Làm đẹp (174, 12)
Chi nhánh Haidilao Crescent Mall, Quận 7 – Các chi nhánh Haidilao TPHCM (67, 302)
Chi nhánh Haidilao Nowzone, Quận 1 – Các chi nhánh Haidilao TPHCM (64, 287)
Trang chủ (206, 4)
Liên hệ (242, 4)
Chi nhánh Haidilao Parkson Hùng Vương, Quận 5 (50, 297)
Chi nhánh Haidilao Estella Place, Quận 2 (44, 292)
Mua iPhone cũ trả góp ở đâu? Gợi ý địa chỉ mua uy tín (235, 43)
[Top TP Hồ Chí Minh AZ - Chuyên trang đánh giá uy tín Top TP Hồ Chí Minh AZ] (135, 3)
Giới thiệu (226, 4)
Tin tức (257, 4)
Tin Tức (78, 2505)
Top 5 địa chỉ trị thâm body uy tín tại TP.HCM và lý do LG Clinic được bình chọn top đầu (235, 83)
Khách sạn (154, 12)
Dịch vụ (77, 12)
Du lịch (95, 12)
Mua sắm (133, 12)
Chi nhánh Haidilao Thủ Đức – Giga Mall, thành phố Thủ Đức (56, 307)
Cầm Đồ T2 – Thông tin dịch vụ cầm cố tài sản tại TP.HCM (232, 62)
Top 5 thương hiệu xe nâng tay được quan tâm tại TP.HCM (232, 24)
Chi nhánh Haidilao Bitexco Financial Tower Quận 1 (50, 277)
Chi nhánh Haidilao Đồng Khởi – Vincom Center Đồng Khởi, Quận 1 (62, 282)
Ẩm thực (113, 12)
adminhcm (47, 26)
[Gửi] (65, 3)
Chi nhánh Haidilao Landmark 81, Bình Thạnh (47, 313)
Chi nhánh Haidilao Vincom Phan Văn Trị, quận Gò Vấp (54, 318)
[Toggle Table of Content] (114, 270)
------------------------------------------------------------
WHAT IS REQUIRED -
What you give back must be the stretch above, starting at the line with "Chi nhánh Haidilao Nowzone, Quận" and ending at the line with "Mua iPhone cũ", copied exactly.

SOLVED EXERCISE -
Chi nhánh Haidilao Nowzone, Quận 1 – Các chi nhánh Haidilao TPHCM (64, 287)
Trang chủ (206, 4)
Liên hệ (242, 4)
Chi nhánh Haidilao Parkson Hùng Vương, Quận 5 (50, 297)
Chi nhánh Haidilao Estella Place, Quận 2 (44, 292)
Mua iPhone cũ trả góp ở đâu? Gợi ý địa chỉ mua uy tín (235, 43)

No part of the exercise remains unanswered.